Keeping with the tradition of celebrating a Mass for the bishops deceased in the last year, Pope Leo celebrated Mass for Francis.

“Yes, we can sing: ‘Praised be You, my Lord, for our sister bodily death,'” said Pope Leo XIV on November 3, 2025, during a memorial Mass for Pope Francis and all the cardinals and bishops who died this year. More than six months after the Argentine pope’s death, his successor prayed for his soul, recalling that he had “lived, witnessed, and taught” the Christian hope of eternal life.

Every year, in the days following November 2, All Souls’ Day, the Bishop of Rome celebrates a Mass at the Vatican for all the cardinals and bishops who have died in the previous 12 months. This year, the list included eight cardinals, 134 archbishops and bishops, as well as Pope Francis, who died on April 21, 2025.

“O God, who called your servants, Pope Francis, the cardinals and bishops, to the episcopal order among the successors of the apostles, grant them also to share in their eternal communion,” recited Leo XIV in Latin at the beginning of this particularly solemn Mass.

Some 60 cardinals and bishops participated in the ceremony, celebrated at the altar of the Chair in St. Peter’s Basilica.

In his homily, the Pope once again referred to the “chosen soul” of the Argentine Pope, recalling that he died a few months after opening the Holy Door (on December 24, 2024) and the day after Easter, after giving his blessing to the world.

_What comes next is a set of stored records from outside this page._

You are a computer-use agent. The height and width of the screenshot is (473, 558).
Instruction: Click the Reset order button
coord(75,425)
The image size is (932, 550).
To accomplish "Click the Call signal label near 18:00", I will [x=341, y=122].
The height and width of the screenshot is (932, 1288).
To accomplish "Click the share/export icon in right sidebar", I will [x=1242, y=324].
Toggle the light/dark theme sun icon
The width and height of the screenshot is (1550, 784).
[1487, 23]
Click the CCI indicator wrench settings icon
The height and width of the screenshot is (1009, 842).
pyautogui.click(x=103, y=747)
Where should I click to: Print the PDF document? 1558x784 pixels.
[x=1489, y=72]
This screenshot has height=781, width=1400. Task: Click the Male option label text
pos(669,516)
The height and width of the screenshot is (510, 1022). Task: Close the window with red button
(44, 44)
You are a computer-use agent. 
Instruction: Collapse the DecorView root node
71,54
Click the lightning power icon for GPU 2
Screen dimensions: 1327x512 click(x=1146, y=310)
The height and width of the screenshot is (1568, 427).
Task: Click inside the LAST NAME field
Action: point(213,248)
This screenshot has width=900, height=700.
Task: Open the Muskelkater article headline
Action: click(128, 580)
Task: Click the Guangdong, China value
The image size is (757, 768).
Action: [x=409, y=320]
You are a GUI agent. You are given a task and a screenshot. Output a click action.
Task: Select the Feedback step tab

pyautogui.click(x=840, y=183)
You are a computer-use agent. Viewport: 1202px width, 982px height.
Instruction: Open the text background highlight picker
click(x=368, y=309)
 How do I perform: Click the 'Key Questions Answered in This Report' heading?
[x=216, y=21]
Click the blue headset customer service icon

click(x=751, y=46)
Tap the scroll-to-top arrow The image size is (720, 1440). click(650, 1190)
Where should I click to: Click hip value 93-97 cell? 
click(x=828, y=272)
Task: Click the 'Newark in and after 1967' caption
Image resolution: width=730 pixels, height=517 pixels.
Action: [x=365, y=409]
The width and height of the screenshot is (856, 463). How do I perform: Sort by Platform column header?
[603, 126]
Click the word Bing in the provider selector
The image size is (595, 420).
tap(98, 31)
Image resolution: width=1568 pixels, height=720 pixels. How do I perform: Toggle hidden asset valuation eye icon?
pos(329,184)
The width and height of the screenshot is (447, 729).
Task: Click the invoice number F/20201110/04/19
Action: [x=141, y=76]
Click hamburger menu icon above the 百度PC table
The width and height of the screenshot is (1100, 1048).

In these historic circumstances, marked by the jubilee year, Leo XIV considered that this Mass of suffrage for deceased pastors had “a special flavour: that of Christian hope.”

The Pope emphasized that the disciples of Jesus – whose successors in the Catholic Church are the bishops – experienced a “new hope” at the Resurrection.

Death, a “tamed” sister

This “Easter hope,” said the pontiff, can sometimes be misunderstood, especially when faced with a “violent death that strikes the innocent.”

“How many people – how many ‘little ones’! – still suffer today from the trauma of this atrocious death, disfigured by sin,” he lamented.

Leo XIV assured that God “does not want” this death and that He “sent His own Son into the world to deliver us from it.” He emphasized that Jesus’ sacrifice on the cross allows us to hope “beyond the earthly horizon,” turning man towards God, “that height and depth from which the Sun rose to enlighten those who stand in darkness and in the shadow of death.”

The Pope recalled that Christians, strengthened by this hope in eternal life, have called burial places “cemeteries,” a word derived from the Greek koimētērion, originally meaning “dormitory.”

“The beloved Pope Francis and his brother cardinals and bishops, for whom we offer the Eucharistic sacrifice today, lived, witnessed and taught this new hope of Easter,” he assured.

“So yes, we can sing: ‘Praised be You, my Lord, for our sister bodily death,'” said Leo XIV, quoting the Canticle of the Creatures by St. Francis of Assisi, froma whom his predecessor took his name. “The love of Christ crucified and risen has transfigured death: from enemy, it has become sister; he has tamed it,” he concluded.